TASK TO CARRY OUT:
Each of the entries beneath this task should be written out exactly.

(Collected data entries)
* * * *
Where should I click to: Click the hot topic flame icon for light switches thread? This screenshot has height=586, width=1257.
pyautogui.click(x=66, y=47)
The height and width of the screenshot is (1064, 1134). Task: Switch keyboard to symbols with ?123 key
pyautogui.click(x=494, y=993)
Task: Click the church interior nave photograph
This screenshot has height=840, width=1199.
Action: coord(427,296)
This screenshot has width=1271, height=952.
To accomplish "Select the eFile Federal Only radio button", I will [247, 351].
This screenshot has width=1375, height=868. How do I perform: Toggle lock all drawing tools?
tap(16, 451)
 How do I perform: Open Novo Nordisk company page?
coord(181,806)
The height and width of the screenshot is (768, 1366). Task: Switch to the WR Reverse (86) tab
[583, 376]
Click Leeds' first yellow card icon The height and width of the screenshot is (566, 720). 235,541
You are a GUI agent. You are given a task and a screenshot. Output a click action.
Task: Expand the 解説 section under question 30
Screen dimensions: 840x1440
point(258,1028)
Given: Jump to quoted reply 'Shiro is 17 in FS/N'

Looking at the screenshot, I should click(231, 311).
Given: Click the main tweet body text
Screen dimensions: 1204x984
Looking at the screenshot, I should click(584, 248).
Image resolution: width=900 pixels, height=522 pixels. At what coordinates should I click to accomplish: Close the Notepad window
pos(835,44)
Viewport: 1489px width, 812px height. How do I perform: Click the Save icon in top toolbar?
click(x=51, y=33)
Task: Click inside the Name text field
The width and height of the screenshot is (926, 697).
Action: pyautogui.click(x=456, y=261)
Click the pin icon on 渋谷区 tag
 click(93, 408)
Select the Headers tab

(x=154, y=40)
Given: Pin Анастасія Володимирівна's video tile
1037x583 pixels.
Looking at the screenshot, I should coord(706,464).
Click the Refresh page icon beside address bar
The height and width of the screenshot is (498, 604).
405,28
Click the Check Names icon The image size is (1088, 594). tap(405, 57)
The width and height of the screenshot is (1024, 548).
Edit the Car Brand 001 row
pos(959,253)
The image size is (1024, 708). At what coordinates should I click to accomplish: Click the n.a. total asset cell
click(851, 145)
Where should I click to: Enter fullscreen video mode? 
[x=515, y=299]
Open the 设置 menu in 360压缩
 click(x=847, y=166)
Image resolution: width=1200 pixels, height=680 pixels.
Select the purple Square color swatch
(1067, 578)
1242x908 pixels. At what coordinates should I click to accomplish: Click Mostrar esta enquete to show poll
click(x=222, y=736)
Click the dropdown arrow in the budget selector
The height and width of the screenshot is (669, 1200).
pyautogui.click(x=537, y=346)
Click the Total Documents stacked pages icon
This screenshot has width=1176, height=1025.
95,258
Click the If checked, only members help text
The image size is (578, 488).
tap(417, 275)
* * * *
WRITTEN ANSWER:
Where should I click to: Click the hot topic flame icon for light switches thread? This screenshot has height=586, width=1257.
pyautogui.click(x=66, y=47)
The height and width of the screenshot is (1064, 1134). Task: Switch keyboard to symbols with ?123 key
pyautogui.click(x=494, y=993)
Task: Click the church interior nave photograph
This screenshot has height=840, width=1199.
Action: coord(427,296)
This screenshot has width=1271, height=952.
To accomplish "Select the eFile Federal Only radio button", I will [247, 351].
This screenshot has width=1375, height=868. How do I perform: Toggle lock all drawing tools?
tap(16, 451)
 How do I perform: Open Novo Nordisk company page?
coord(181,806)
The height and width of the screenshot is (768, 1366). Task: Switch to the WR Reverse (86) tab
[583, 376]
Click Leeds' first yellow card icon The height and width of the screenshot is (566, 720). 235,541
You are a GUI agent. You are given a task and a screenshot. Output a click action.
Task: Expand the 解説 section under question 30
Screen dimensions: 840x1440
point(258,1028)
Given: Jump to quoted reply 'Shiro is 17 in FS/N'

Looking at the screenshot, I should click(231, 311).
Given: Click the main tweet body text
Screen dimensions: 1204x984
Looking at the screenshot, I should click(584, 248).
Image resolution: width=900 pixels, height=522 pixels. At what coordinates should I click to accomplish: Close the Notepad window
pos(835,44)
Viewport: 1489px width, 812px height. How do I perform: Click the Save icon in top toolbar?
click(x=51, y=33)
Task: Click inside the Name text field
The width and height of the screenshot is (926, 697).
Action: pyautogui.click(x=456, y=261)
Click the pin icon on 渋谷区 tag
 click(93, 408)
Select the Headers tab

(x=154, y=40)
Given: Pin Анастасія Володимирівна's video tile
1037x583 pixels.
Looking at the screenshot, I should coord(706,464).
Click the Refresh page icon beside address bar
The height and width of the screenshot is (498, 604).
405,28
Click the Check Names icon The image size is (1088, 594). tap(405, 57)
The width and height of the screenshot is (1024, 548).
Edit the Car Brand 001 row
pos(959,253)
The image size is (1024, 708). At what coordinates should I click to accomplish: Click the n.a. total asset cell
click(851, 145)
Where should I click to: Enter fullscreen video mode? 
[x=515, y=299]
Open the 设置 menu in 360压缩
 click(x=847, y=166)
Image resolution: width=1200 pixels, height=680 pixels.
Select the purple Square color swatch
(1067, 578)
1242x908 pixels. At what coordinates should I click to accomplish: Click Mostrar esta enquete to show poll
click(x=222, y=736)
Click the dropdown arrow in the budget selector
The height and width of the screenshot is (669, 1200).
pyautogui.click(x=537, y=346)
Click the Total Documents stacked pages icon
This screenshot has width=1176, height=1025.
95,258
Click the If checked, only members help text
The image size is (578, 488).
tap(417, 275)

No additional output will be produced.